### [TASK REQUIREMENTS]
Print, with no changes, the records from their first line through the line containing "click(26, 830)", including both of those lines.

### [DATA FOR THIS EXERCISE]
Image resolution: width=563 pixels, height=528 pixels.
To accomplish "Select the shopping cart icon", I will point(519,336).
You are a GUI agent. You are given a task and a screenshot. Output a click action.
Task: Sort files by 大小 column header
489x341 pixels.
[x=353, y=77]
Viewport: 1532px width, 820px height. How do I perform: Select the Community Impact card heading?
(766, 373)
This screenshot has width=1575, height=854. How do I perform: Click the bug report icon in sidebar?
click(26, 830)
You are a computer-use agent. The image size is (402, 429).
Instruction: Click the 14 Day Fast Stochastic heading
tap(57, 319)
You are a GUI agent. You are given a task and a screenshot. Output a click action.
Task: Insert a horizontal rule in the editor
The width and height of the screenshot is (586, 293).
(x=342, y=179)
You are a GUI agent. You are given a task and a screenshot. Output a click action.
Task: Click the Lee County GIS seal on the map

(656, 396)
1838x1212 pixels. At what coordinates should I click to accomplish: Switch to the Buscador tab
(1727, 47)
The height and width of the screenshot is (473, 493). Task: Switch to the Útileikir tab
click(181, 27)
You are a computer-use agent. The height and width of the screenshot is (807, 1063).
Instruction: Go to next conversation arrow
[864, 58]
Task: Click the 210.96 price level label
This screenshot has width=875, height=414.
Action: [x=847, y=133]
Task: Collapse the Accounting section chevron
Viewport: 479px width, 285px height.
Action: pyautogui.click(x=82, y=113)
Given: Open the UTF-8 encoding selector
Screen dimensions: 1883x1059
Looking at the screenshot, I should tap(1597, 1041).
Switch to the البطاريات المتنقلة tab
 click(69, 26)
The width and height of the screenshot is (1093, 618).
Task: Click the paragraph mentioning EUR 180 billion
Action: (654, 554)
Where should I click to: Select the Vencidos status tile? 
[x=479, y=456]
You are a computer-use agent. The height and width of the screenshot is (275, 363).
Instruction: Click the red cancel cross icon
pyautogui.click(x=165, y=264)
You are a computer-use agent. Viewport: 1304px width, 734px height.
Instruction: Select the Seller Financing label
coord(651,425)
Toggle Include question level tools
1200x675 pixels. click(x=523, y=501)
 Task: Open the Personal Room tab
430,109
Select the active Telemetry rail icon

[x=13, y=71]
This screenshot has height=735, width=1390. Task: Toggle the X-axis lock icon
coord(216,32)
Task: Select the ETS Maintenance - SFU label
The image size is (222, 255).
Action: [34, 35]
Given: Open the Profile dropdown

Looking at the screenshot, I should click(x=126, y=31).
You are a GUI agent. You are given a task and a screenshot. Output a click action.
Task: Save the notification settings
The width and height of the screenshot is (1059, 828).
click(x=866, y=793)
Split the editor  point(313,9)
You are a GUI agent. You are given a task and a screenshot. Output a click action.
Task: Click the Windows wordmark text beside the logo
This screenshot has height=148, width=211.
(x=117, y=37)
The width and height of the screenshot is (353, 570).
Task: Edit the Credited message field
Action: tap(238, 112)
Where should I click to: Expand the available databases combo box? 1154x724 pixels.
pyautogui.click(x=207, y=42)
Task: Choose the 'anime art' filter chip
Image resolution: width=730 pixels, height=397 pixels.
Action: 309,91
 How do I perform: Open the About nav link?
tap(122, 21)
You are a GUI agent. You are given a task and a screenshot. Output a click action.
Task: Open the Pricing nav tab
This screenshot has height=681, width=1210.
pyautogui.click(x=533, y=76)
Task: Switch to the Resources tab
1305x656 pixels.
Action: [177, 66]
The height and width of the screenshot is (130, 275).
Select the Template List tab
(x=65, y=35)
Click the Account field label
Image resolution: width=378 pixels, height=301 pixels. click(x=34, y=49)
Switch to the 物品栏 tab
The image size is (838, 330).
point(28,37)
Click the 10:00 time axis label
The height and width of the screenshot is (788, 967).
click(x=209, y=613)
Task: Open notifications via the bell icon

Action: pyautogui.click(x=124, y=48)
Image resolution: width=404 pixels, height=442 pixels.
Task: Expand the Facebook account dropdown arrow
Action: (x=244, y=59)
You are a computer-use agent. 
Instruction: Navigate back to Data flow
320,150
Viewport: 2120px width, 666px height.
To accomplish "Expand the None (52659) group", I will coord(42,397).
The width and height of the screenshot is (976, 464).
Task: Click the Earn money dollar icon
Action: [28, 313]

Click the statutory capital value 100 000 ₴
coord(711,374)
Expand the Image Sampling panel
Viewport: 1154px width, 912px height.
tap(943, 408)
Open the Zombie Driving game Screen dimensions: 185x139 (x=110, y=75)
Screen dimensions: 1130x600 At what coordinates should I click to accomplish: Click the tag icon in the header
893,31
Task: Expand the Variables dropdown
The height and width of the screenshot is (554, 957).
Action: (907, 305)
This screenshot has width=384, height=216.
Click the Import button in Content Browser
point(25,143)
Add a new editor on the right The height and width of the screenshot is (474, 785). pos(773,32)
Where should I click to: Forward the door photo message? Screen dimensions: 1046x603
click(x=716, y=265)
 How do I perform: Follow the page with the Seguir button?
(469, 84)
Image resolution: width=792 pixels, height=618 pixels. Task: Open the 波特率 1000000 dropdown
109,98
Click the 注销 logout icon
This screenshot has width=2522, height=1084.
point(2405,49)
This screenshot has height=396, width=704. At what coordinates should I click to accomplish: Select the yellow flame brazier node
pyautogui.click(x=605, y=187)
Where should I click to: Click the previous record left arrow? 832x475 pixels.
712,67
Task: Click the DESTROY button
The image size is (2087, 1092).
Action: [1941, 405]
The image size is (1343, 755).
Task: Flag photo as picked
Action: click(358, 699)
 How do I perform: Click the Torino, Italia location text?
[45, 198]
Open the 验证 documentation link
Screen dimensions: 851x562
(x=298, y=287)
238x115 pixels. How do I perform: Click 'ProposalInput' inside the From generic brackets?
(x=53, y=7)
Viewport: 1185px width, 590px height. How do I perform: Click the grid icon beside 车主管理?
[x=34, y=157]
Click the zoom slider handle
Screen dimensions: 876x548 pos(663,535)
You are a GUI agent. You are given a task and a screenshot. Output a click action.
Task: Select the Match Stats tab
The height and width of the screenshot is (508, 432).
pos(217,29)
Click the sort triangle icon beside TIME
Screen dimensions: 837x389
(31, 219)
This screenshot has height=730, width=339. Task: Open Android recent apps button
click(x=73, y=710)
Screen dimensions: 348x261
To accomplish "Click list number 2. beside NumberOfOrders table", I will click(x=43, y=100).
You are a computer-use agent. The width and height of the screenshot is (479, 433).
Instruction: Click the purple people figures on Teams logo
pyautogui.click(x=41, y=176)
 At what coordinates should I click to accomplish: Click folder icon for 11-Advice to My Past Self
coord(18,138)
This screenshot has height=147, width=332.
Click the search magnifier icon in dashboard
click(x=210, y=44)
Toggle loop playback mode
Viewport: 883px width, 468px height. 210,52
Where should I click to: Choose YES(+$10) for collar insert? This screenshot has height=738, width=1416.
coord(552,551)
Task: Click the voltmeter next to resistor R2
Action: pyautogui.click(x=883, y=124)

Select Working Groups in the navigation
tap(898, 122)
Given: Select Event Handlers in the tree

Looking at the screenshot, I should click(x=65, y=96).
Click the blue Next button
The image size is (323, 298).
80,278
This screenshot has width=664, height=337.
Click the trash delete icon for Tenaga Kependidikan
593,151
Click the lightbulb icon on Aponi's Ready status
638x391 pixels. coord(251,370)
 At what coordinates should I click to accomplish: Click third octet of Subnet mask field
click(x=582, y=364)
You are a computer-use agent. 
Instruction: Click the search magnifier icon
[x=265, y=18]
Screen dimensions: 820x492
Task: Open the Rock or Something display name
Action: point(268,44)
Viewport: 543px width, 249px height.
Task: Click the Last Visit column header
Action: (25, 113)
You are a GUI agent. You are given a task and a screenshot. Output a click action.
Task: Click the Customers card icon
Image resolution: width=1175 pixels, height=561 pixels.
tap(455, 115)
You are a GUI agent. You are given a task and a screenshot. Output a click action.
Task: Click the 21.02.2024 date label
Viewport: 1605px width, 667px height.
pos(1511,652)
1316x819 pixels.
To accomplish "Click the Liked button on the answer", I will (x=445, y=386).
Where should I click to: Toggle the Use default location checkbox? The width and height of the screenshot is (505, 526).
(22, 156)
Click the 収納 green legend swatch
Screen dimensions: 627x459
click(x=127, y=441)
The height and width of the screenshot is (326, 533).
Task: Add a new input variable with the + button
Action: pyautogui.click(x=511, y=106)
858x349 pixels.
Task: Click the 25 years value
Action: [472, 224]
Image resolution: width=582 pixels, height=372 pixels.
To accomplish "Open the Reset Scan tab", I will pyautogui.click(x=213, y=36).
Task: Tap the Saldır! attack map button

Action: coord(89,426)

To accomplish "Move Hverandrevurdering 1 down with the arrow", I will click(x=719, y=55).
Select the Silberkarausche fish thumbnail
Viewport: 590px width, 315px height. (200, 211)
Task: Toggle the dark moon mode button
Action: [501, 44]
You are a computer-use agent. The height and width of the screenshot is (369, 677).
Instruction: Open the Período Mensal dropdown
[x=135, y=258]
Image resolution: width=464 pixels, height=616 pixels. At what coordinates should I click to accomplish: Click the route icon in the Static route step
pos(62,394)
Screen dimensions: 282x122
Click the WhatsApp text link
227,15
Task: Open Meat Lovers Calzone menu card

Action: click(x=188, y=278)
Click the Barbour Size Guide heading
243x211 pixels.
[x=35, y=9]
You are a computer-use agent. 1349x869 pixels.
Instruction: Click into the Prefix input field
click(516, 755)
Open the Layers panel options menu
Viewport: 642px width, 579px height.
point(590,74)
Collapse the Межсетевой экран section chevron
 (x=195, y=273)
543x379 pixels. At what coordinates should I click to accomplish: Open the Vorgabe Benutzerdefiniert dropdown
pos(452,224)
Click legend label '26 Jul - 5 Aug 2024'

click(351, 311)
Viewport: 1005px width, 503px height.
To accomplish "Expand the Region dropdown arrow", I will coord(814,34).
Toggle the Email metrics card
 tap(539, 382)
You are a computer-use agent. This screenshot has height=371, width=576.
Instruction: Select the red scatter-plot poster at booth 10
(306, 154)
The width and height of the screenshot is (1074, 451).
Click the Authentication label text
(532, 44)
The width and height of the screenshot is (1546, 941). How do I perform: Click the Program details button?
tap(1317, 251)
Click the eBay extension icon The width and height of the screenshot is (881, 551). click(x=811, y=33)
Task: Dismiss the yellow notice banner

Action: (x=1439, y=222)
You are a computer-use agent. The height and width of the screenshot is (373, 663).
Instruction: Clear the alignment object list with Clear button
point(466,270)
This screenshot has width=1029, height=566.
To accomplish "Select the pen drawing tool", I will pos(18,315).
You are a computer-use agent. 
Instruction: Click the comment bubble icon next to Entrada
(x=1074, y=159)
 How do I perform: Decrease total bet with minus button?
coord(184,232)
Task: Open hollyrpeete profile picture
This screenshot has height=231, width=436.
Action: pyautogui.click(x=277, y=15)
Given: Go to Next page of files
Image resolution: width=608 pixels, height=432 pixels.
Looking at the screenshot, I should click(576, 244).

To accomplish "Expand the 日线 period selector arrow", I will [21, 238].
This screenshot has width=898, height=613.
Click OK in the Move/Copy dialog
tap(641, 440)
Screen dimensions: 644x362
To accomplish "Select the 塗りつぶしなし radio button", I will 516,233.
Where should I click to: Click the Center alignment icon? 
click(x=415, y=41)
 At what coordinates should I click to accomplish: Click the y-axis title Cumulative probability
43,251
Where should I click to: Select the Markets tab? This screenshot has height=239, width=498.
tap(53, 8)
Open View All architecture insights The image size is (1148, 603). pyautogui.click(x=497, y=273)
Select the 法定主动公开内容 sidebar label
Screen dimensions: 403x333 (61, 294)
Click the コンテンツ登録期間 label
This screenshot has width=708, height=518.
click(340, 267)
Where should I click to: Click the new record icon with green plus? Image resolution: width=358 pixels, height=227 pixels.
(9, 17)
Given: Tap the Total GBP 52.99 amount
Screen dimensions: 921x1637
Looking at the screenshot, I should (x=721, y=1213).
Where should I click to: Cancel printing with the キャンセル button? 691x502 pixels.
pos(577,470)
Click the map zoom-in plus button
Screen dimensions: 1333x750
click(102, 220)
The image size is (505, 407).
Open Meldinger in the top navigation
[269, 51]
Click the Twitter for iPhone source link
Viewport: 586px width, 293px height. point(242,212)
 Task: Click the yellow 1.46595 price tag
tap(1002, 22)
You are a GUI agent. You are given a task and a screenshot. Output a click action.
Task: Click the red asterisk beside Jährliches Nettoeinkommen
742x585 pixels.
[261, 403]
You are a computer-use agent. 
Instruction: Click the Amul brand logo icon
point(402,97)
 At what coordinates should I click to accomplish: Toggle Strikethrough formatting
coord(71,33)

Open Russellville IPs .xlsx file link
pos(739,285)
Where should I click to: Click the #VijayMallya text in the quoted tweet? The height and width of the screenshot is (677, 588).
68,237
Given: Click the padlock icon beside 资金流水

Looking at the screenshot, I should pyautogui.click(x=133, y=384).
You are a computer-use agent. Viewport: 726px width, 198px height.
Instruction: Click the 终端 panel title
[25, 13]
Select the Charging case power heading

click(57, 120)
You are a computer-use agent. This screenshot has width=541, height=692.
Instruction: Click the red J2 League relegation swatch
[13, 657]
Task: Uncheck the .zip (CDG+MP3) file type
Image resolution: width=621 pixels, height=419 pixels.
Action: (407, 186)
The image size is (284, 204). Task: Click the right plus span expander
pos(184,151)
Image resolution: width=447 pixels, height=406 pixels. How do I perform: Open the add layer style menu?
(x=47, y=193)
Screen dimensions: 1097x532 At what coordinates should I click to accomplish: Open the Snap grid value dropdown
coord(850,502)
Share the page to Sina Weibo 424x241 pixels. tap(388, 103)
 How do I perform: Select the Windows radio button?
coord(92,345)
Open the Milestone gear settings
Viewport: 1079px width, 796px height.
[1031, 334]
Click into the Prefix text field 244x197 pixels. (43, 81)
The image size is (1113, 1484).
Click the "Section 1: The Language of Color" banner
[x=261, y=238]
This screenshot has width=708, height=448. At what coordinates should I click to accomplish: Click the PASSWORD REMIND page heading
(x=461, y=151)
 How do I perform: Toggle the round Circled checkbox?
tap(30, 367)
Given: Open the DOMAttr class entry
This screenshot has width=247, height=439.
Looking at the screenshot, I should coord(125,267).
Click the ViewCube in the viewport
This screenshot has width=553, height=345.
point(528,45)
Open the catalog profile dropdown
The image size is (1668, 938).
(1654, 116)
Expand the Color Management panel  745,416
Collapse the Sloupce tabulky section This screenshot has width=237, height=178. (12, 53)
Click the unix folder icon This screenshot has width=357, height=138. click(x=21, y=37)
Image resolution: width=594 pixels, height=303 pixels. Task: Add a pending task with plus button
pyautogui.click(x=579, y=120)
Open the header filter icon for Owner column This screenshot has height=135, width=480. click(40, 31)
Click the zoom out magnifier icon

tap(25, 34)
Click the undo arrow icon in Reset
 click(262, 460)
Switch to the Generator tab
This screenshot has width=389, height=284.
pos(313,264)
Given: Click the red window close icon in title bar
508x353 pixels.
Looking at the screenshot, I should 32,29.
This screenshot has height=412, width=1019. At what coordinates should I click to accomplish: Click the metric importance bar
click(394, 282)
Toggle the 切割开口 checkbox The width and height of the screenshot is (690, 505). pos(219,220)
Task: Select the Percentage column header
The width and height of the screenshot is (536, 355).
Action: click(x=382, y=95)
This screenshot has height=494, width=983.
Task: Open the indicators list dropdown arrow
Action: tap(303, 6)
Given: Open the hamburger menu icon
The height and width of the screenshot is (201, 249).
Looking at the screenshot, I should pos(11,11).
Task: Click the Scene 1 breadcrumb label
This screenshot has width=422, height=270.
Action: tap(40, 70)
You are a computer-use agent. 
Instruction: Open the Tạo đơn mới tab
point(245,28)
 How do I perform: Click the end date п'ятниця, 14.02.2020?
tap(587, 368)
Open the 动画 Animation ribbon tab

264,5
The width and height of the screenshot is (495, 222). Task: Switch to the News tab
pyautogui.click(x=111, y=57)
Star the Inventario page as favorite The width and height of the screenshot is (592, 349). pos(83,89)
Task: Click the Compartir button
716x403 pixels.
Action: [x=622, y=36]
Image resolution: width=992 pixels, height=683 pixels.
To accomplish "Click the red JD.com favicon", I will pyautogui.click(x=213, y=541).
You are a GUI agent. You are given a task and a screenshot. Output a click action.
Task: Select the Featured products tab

### [WRITTEN SOLUTION]
Image resolution: width=563 pixels, height=528 pixels.
To accomplish "Select the shopping cart icon", I will point(519,336).
You are a GUI agent. You are given a task and a screenshot. Output a click action.
Task: Sort files by 大小 column header
489x341 pixels.
[x=353, y=77]
Viewport: 1532px width, 820px height. How do I perform: Select the Community Impact card heading?
(766, 373)
This screenshot has width=1575, height=854. How do I perform: Click the bug report icon in sidebar?
click(26, 830)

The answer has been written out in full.